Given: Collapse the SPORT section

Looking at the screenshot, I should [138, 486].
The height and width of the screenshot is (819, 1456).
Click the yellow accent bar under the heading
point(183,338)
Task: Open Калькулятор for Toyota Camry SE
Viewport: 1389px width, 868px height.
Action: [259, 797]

* * *

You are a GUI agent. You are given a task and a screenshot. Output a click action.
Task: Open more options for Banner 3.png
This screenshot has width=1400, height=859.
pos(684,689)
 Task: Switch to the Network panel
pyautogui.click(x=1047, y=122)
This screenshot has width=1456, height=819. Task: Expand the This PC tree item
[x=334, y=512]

Exercise
In the entries above, copy each line that contains the string "Open".

Answer for the task
Task: Open Калькулятор for Toyota Camry SE
Task: Open more options for Banner 3.png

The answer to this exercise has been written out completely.